2. Compassion combats suffering

It’s a very small step from understanding the truth of other creatures’ suffering to feeling compassion for those who suffer. The disposition of compassion is grounded in a clear view of reality. That is one argument in its favor.

Another argument is that compassion is what people (and some animals) need from us. Sometimes, they need us to fix their problems, and compassion may necessitate action. But we cannot make others happy or liberate them from suffering, and therefore action rarely suffices. Nor do creatures need pity or that mirroring of emotions that I would call “sympathy.” If you are sad, you don’t want me to be sad sympathetically. You want me to will your relief.

After the Buddha has defeated an elitist student, Ambattha, in a debate, Ambattha’s teacher calls this student a “fool” and says, “Please forgive him.” The Buddha replies, “May the student be happy”: sukhi hotu, a Pali phrase that now serves as a greeting. We want people to extend this wish to us–and to mean it (Long Discourses, Sujato trans. DN3).

A third argument is that compassion can fill one’s mind, replacing the kind of self-oriented will that is (per the Second Noble Truth) the source of suffering. In my skeptical view, compassion can only ever take up some space, leaving room for willfulness and pain to persist, but it is worth expanding.

Universal, undifferentiated compassion is a virtue–perhaps most appropriately a monastic one, because a monk renounces individual attachments. For those of us who deeply prize specific relationships, compassion is not the sole positive emotion that should fill our thoughts. There is also love, which borders compassion but differs by being focused and by needing to be reciprocated.
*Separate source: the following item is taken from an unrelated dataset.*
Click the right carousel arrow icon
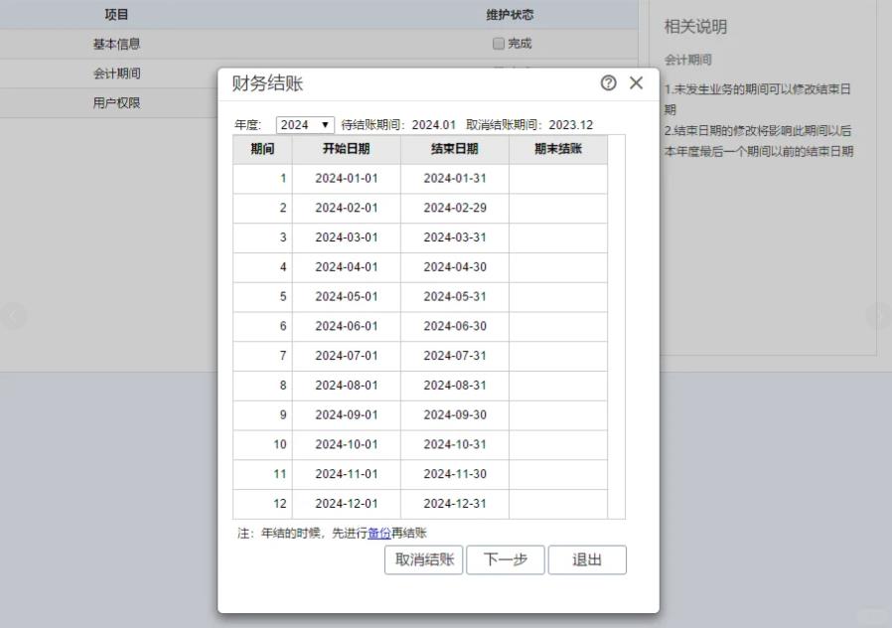 tap(878, 316)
3. Each mind is a ripple in the river of history

Looking at pink and white carnations, or hearing one’s own breath, or observing someone in pain, we naturally presume that the self is directly experiencing the object. Not so. Our minds are deeply structured by language, judgments, memories, and other cultural inheritances that arose before us and will continue after.

For instance, we enjoy flowers because our predecessors have named, raised, bred, sold, collected, drawn and painted, and praised these particular plants.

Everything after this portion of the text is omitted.